Pekanbaru (RA) – Pengamat hukum pidana dari Universitas Riau, Erdiansyah, menyatakan bahwa dugaan keterlibatan delapan pejabat Pemerintah Kota Pekanbaru dalam kasus dugaan suap yang menjerat mantan Penjabat (Pj) Wali Kota Pekanbaru, Risnandar Mahiwa, masih perlu pembuktian lebih lanjut. Menurutnya, publik harus menunggu proses hukum yang sedang berlangsung, termasuk hasil pengembangan dari Komisi Pemberantasan Korupsi (KPK) serta fakta-fakta yang akan terungkap di persidangan. “Ini masih mungkin berkembang. Namun, untuk sementara, penyidik KPK tentu harus mengumpulkan bukti-bukti tambahan,” ujar Erdiansyah, Jumat (2/5/2025), menanggapi sidang perdana yang digelar Selasa (29/4/2025) lalu di Pengadilan Negeri Pekanbaru.
Dalam sidang tersebut, Jaksa Penuntut Umum (JPU) mengungkap sejumlah nama pejabat Pemko Pekanbaru yang disebut menyerahkan uang kepada Risnandar. Nama-nama tersebut antara lain Reza Pahlevi, Zuhelmi Arifin, Alex Kurniawan, Yuliarso, dan Edward Riansyah. Selain itu, dalam sidang terpisah, turut disebut nama Zulfahmi Adrian, Yulianis, dan Hariyadi Rusadi Natar sebagai pihak yang menyerahkan uang kepada dua terdakwa lainnya, Indra Pomi Nasution dan Novin Karmila.

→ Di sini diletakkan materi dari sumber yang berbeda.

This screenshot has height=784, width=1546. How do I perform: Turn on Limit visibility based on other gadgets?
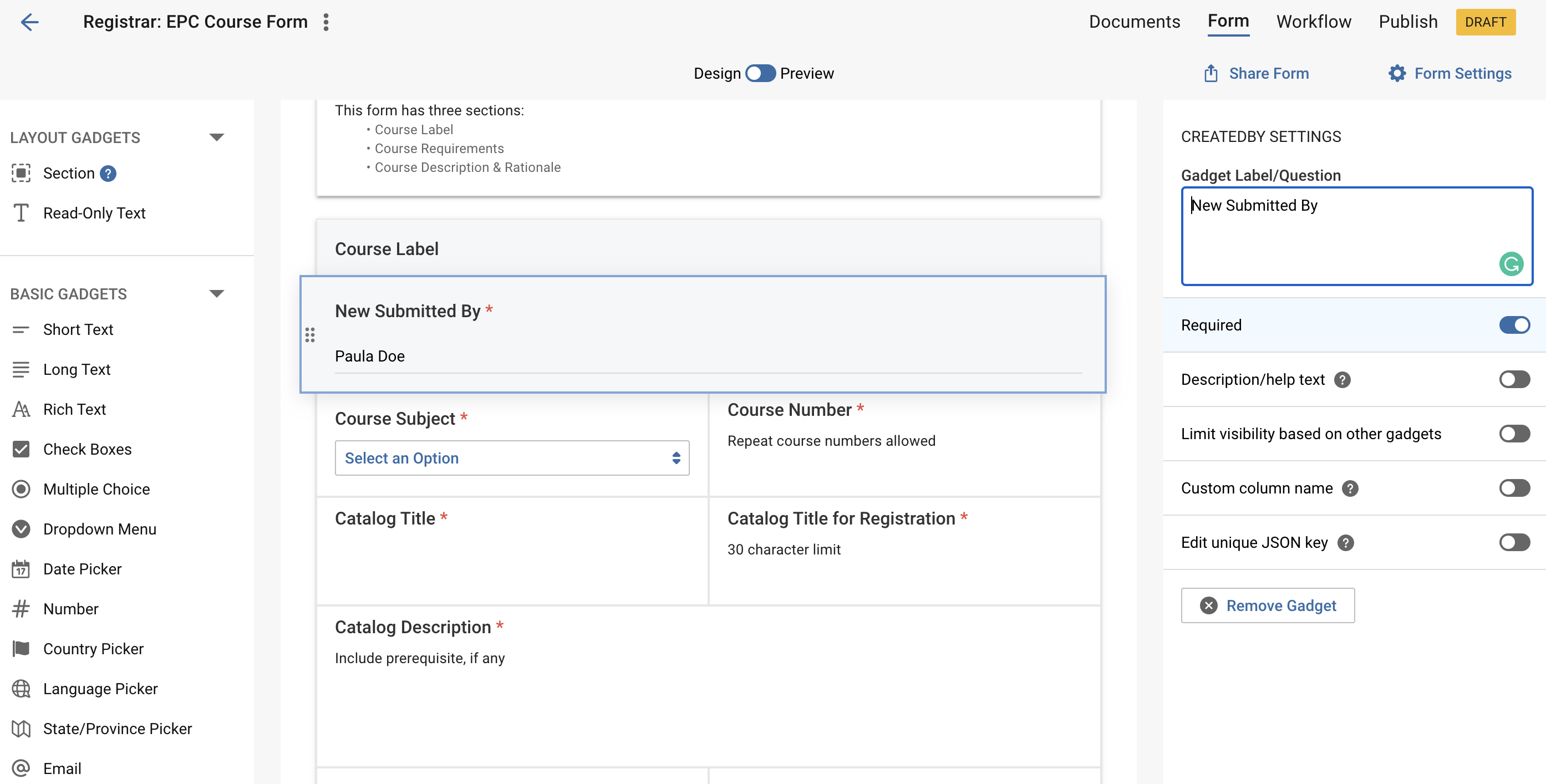tap(1514, 434)
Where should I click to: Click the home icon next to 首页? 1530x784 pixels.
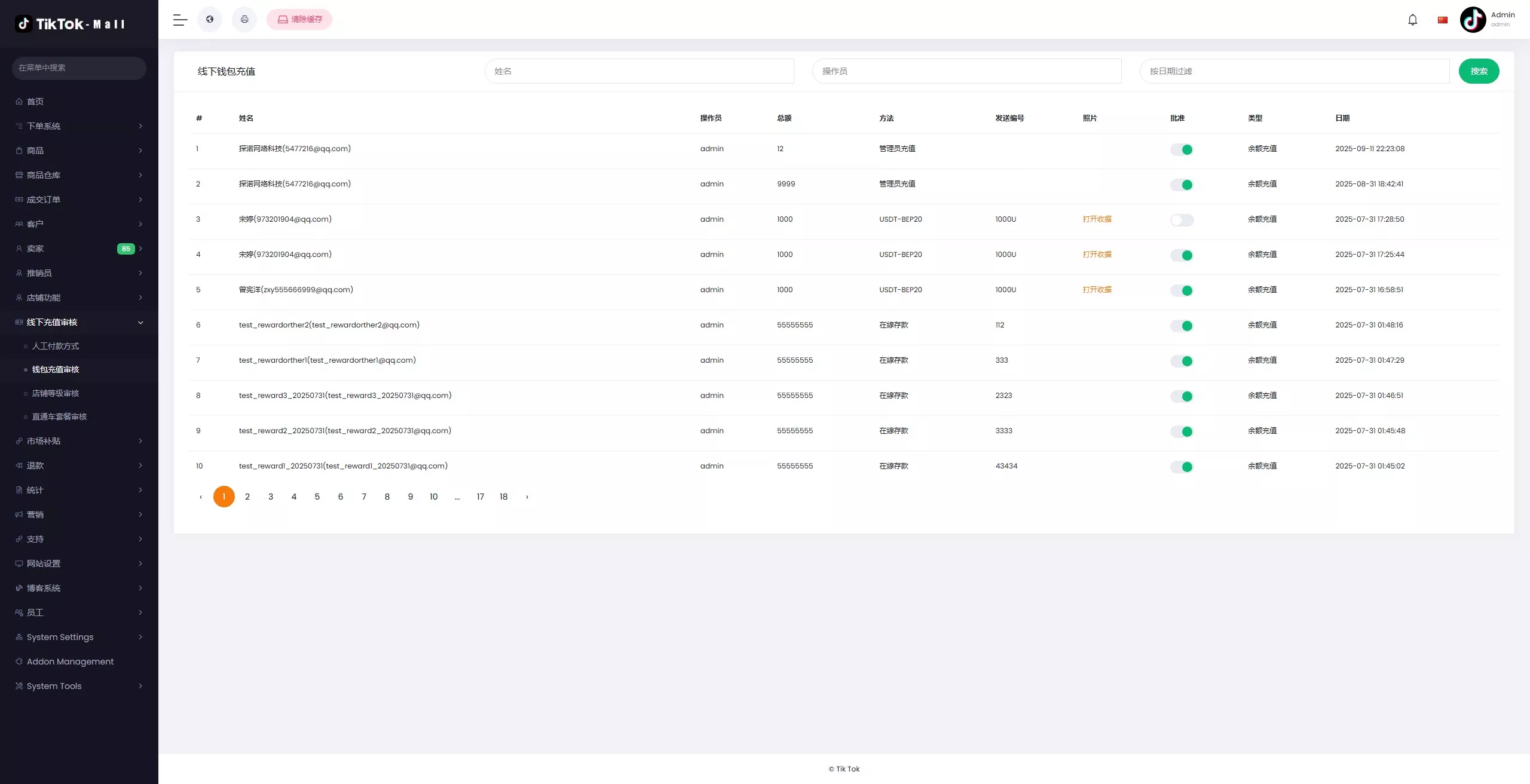(19, 102)
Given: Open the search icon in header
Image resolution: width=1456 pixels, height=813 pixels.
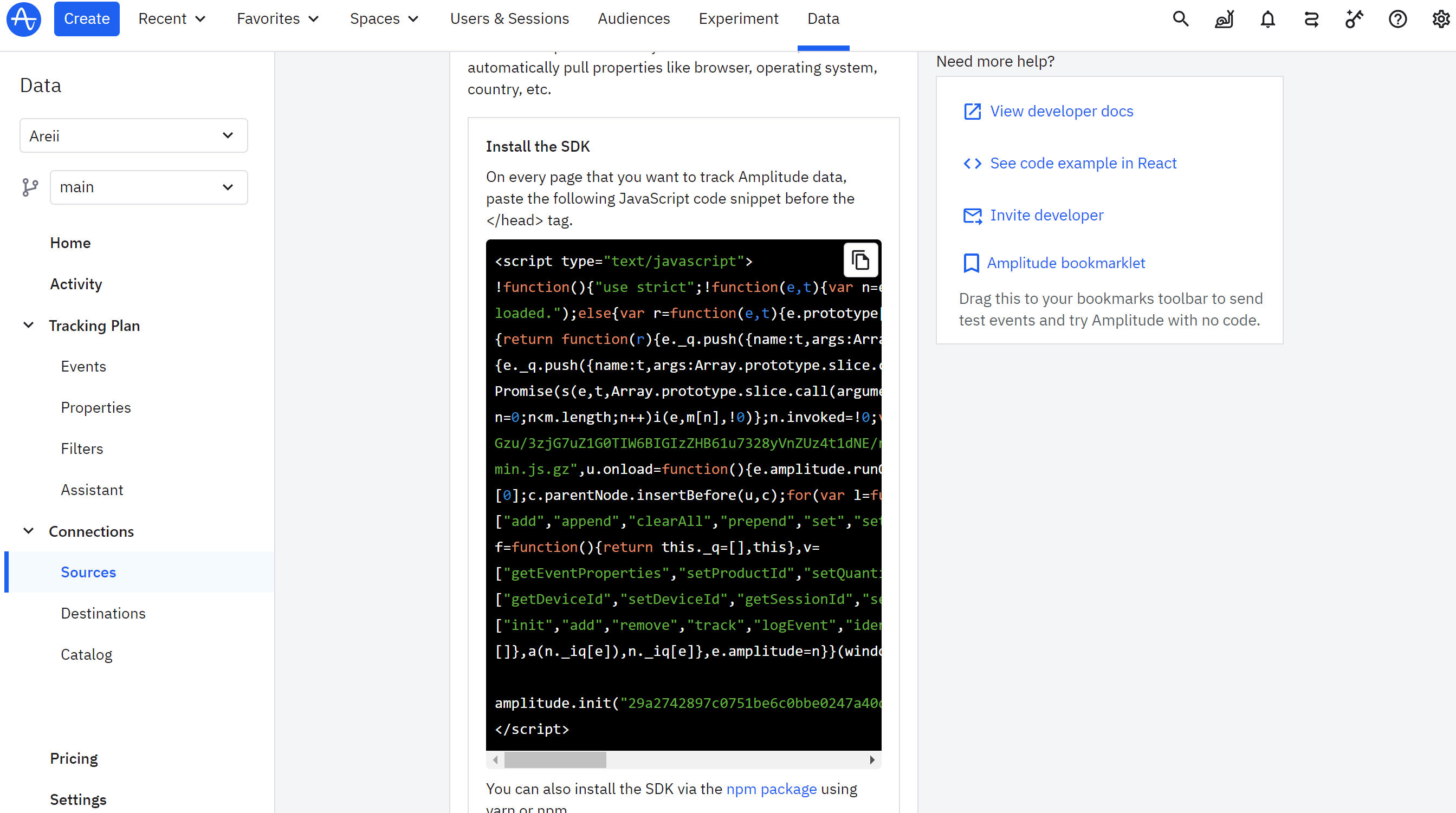Looking at the screenshot, I should coord(1180,18).
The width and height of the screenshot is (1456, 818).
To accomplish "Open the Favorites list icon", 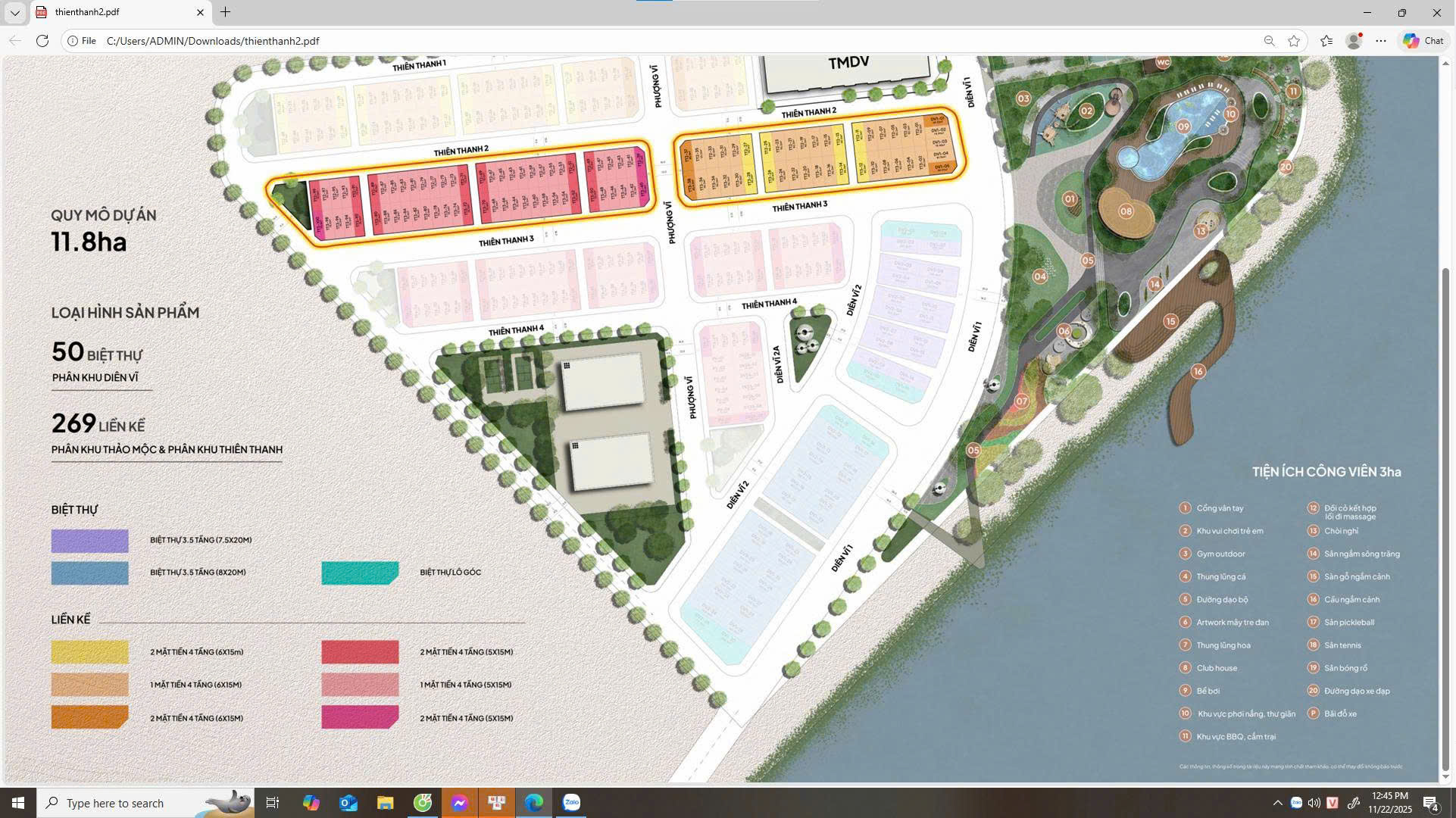I will (1326, 41).
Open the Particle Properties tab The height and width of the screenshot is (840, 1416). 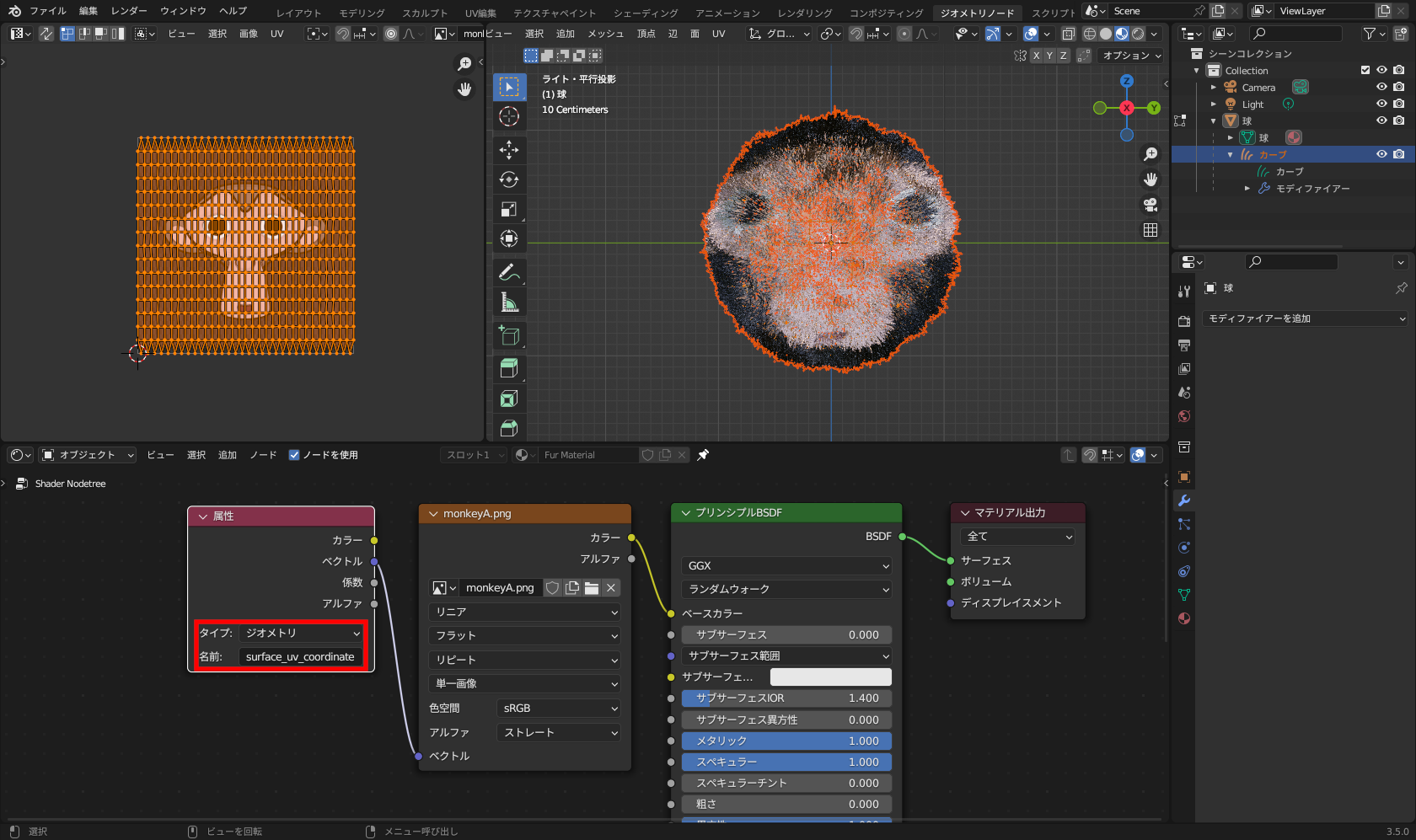[1183, 524]
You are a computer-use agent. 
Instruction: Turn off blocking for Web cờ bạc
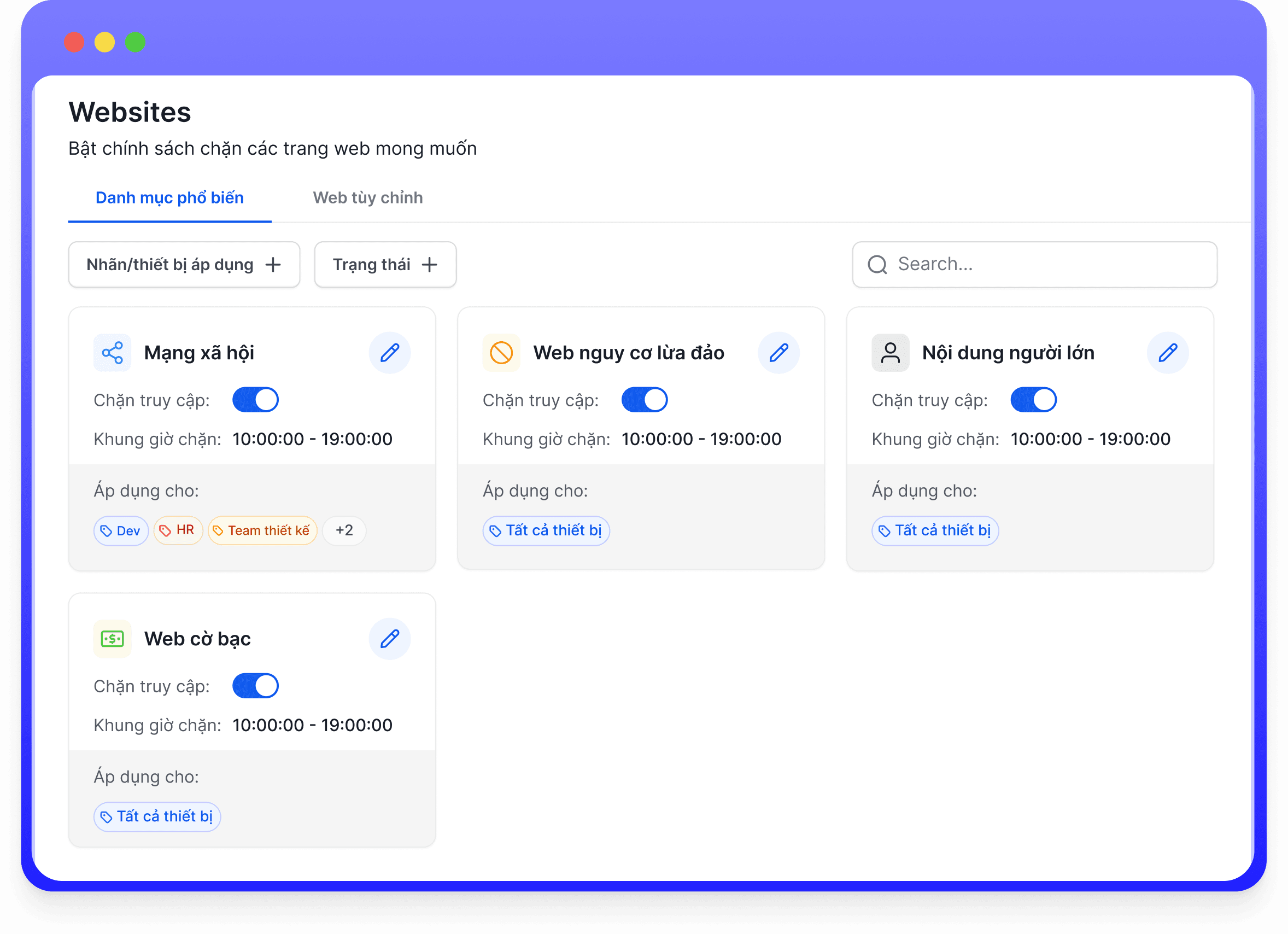click(255, 686)
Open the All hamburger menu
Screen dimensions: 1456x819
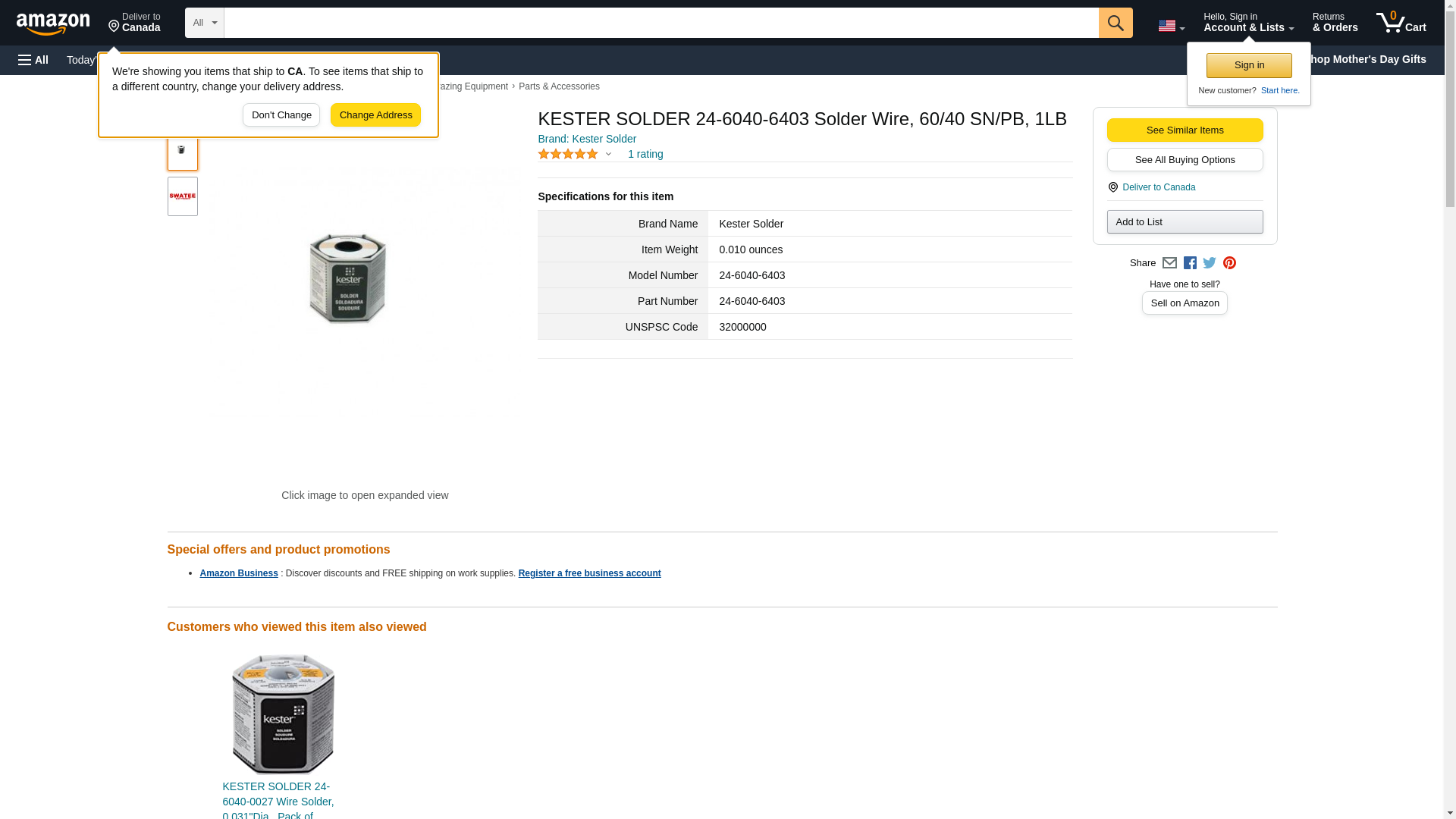point(33,60)
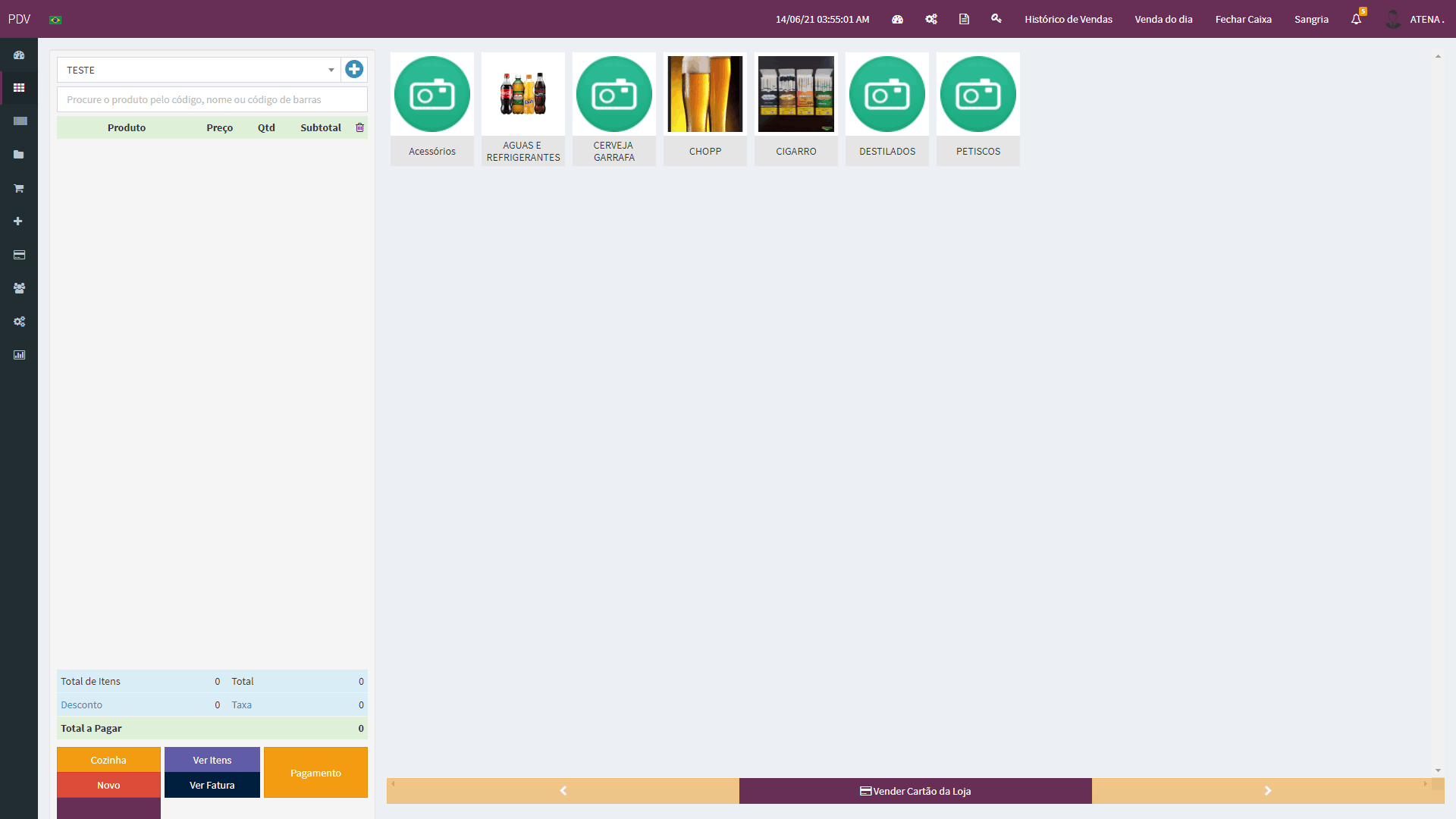1456x819 pixels.
Task: Click the product search input field
Action: pyautogui.click(x=212, y=99)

Namun demikian, Erdiansyah menekankan pentingnya asas kehati-hatian dalam proses hukum. “Kalau bicara suap, tentu ada dua pihak: pemberi dan penerima. Tapi kita belum bisa simpulkan tanpa fakta-fakta persidangan yang jelas. Semua harus dibuktikan secara sah dan meyakinkan,” katanya. Erdiansyah menjelaskan, dalam perkara suap atau gratifikasi, unsur penting yang harus dibuktikan adalah adanya hubungan kausal antara pemberian uang dan tujuan tertentu dari penerima. “Kalau gratifikasi, harus ada sesuatu yang diberikan dan ada kepentingan atau keinginan tertentu di balik itu. Jadi, kita tunggu saja bagaimana fakta-fakta ini berkembang,” tambahnya.
Erdiansyah juga menegaskan, jika nantinya terbukti delapan pejabat itu memberi suap, maka sanksi hukum maupun administratif bisa diberlakukan. “Jika terbukti di pengadilan, tentu sesuai aturan, bisa saja jabatan mereka dicopot. Tapi itu bergantung pada hasil persidangan,” tegasnya. Dalam perkara ini, Risnandar diduga menerima suap sebesar Rp895 juta. Sedangkan Indra Pomi Nasution disebut menerima Rp1,225 miliar. Uang itu diserahkan di berbagai lokasi, mulai dari rumah dinas hingga toko pakaian di Jalan Sudirman.